//go:build !purego

#include "textflag.h"

// This file contains optimizations of the BYTE_STREAM_SPLIT encoding using AVX2
// and AVX512 (when available).
//
// The AVX2/512 instruction set comes with instructions to load memory from, or
// store memory at sparse locations called VPGATHER and VPSCATTER. VPGATHER was
// available in the AVX2 instruction set, VPSCATTER was introduced in AVX512
// (when the AVX512_VBMI extension is supported). Gathering bytes are sparse
// memory locations is useful during the decoding process since we are
// recomposing 32 or 64 bit floating point values from 4 or 8 bytes dispatched
// in the input byte array.
//
// To either deconstruct or reconstruct floating point values, we need to
// reorder the bytes of each value.
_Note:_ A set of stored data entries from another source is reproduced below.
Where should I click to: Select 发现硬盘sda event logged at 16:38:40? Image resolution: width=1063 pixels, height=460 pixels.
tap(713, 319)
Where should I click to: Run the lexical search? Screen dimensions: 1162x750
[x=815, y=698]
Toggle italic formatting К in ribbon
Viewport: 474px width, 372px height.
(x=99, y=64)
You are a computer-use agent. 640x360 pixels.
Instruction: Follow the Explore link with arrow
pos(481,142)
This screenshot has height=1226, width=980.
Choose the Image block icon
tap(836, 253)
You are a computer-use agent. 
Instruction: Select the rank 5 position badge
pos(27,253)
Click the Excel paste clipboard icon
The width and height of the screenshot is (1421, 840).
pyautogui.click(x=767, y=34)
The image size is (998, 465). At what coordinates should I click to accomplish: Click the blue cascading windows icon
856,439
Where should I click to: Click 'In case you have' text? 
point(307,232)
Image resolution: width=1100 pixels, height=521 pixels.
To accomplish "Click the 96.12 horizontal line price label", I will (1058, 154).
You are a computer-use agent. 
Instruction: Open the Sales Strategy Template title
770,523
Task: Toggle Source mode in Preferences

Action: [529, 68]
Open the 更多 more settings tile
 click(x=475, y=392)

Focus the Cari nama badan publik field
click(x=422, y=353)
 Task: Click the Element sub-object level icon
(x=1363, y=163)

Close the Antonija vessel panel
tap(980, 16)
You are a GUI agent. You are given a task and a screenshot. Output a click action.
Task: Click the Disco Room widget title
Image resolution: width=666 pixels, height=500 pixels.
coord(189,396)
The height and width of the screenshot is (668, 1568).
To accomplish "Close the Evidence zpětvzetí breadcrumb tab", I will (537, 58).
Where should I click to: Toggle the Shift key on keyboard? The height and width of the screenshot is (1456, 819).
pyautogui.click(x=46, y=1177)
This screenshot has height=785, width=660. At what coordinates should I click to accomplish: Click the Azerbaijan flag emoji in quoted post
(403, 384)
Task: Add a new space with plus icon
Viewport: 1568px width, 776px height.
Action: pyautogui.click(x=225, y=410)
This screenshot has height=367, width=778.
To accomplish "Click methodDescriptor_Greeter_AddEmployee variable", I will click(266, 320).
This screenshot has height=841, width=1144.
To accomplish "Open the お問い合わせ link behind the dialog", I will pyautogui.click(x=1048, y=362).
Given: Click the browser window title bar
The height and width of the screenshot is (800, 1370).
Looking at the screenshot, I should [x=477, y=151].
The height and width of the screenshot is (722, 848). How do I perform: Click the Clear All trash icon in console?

If we have 4 32 bit floats, we can permute
// their bytes so that the first one contains all the first bytes, the second
// contains all the second bytes, etc... The VPSHUFB instruction is used to
// perform the byte permutation, or the VPERMB instruction for 64 bit floats.
//
// We use different instructions because the VPSHUFB instruction works on two
// lanes of 16 bytes when used on YMM registers. 4 32 bit floats take 16 bytes,
// so a a YMM register can hold two lanes of 4 32 bit floats and the VPSHUFB
// can permute the two sets of values in a single invocation. For 64 bit floats
// we need to permute 8 values, which take 64 bytes and therefore need to be
// held in a ZMM register and apply permutations across the entire register,
// which is only possible using VPERMB.
//
// Technically we could use ZMM registers when working on 32 bit floats to work
// on 16 values per iteration. However, measurements indicated that the latency
// of VPGATHERDD/VPSCATTERDD on ZMM registers did not provide any improvements
// to the throughput of the algorithms, but working on more values increased the
// code complexity. Using YMM registers offered the best balance between
// performance and maintainability.
//
// At a high level the vectorized algorithms are the following:
//
// encoding
// --------
//   * Load a vector of data from the input buffer
//   * Permute bytes, grouping bytes by index
//   * Scatter bytes of the register to the output buffer
//
// decoding
// --------
//   * Gather sparse bytes from the input buffer
//   * Permute bytes, reconstructing the original values
//   * Store the vector in the output buffer
//
// When AVX instructions are not available, the functions fallback to scalar
// implementations of the algorithms. These yield much lower throughput, but
// performed 20-30% better than the code generated by the Go compiler.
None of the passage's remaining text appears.